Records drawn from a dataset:
>>>
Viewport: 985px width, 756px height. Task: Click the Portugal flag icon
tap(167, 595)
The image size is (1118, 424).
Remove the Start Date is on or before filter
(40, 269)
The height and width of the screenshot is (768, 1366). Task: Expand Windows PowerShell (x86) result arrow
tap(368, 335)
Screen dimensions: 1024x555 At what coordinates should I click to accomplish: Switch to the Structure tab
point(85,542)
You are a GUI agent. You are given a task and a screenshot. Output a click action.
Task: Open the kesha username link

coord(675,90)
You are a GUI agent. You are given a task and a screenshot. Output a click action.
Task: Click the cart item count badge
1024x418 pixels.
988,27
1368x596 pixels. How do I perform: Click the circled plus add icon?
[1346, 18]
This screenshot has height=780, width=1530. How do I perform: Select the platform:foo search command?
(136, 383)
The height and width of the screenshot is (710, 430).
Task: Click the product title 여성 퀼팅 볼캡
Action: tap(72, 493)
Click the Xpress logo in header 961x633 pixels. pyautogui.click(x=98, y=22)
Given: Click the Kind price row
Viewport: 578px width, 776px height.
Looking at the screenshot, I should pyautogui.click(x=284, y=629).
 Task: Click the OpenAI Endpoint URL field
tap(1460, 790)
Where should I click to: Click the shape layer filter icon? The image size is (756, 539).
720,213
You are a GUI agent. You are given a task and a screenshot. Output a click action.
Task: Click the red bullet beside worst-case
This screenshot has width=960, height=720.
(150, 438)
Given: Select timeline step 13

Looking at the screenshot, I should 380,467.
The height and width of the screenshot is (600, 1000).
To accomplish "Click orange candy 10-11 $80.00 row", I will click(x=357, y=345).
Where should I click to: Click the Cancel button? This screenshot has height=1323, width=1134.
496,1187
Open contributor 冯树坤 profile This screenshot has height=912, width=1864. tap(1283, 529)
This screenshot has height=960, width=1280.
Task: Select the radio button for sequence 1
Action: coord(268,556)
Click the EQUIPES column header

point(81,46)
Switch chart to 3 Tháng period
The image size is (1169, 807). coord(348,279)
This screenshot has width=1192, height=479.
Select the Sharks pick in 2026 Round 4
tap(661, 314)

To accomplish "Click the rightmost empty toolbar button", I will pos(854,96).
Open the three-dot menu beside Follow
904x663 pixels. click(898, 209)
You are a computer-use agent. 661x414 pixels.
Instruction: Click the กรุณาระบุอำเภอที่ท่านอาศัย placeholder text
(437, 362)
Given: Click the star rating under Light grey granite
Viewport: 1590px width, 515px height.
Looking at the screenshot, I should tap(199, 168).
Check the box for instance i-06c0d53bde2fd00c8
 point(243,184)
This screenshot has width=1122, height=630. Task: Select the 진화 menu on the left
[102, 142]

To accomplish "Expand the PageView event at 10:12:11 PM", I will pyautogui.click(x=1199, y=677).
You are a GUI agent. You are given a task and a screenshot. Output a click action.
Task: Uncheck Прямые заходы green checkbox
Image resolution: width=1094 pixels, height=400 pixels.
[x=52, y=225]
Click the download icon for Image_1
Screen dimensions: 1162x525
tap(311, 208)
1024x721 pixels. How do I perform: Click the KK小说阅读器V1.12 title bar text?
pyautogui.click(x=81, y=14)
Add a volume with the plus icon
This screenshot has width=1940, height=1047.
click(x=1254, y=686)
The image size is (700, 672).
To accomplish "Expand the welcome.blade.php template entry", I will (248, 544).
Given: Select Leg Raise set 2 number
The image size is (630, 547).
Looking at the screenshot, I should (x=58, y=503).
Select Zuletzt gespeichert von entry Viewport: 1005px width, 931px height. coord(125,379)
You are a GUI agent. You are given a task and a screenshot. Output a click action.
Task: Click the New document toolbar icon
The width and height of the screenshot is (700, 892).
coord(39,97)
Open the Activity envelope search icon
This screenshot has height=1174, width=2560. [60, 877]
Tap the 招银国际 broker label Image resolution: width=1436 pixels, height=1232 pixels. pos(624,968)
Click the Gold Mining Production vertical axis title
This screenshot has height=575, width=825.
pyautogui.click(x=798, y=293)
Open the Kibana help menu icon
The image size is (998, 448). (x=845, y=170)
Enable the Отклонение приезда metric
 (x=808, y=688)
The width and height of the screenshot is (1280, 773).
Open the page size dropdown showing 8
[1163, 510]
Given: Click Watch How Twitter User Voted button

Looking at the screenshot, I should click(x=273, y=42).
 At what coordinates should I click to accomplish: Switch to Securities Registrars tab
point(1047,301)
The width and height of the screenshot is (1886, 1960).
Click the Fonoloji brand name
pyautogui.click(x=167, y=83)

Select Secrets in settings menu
<<<
- **Prompt**: Please state how many lines of the data hold the string "entry", with nothing else in your reply.

- **Response for this exercise**: 2